Task to complete -
In exact form, please repeat the records from their opening line down to the line with "The width and height of the screenshot is (600, 439).", including that line.

Entries taken from a collection
--*--
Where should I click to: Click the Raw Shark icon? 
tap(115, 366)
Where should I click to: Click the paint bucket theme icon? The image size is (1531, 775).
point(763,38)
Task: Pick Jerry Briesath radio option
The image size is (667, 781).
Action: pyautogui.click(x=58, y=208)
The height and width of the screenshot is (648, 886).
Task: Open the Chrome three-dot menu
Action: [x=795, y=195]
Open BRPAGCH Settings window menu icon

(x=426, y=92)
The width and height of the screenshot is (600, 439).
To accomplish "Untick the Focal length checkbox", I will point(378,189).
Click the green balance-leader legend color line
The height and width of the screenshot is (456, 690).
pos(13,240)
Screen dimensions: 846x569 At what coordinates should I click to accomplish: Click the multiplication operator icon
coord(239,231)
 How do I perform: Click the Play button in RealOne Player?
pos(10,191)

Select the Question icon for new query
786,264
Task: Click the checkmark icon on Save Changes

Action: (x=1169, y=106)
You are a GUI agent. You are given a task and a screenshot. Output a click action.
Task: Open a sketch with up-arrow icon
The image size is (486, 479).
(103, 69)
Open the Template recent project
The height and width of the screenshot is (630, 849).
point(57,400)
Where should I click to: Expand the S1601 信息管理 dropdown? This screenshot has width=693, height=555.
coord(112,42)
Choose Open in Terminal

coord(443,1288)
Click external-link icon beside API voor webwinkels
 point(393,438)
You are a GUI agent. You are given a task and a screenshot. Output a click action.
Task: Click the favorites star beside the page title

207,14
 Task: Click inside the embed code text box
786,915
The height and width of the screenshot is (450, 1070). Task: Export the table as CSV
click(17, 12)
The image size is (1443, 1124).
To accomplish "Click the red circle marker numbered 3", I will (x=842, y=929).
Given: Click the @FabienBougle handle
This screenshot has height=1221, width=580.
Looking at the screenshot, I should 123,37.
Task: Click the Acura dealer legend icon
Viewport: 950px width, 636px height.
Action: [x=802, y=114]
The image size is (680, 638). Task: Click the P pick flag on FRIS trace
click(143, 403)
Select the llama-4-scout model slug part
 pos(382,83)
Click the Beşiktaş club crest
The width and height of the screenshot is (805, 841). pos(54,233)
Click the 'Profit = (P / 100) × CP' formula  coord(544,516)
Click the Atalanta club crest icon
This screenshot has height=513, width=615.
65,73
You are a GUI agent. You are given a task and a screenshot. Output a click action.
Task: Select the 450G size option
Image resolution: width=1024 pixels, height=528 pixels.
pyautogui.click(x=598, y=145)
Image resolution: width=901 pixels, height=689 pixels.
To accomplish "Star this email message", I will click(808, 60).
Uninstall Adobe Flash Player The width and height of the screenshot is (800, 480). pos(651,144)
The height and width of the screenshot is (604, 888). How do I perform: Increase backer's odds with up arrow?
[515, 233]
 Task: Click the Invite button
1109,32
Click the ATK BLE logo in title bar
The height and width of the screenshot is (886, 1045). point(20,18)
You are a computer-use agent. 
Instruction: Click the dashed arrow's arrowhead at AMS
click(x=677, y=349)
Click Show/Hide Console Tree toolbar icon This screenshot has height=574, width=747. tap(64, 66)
--*--
Response -
Where should I click to: Click the Raw Shark icon? 
tap(115, 366)
Where should I click to: Click the paint bucket theme icon? The image size is (1531, 775).
point(763,38)
Task: Pick Jerry Briesath radio option
The image size is (667, 781).
Action: pyautogui.click(x=58, y=208)
The height and width of the screenshot is (648, 886).
Task: Open the Chrome three-dot menu
Action: [x=795, y=195]
Open BRPAGCH Settings window menu icon

(x=426, y=92)
The width and height of the screenshot is (600, 439).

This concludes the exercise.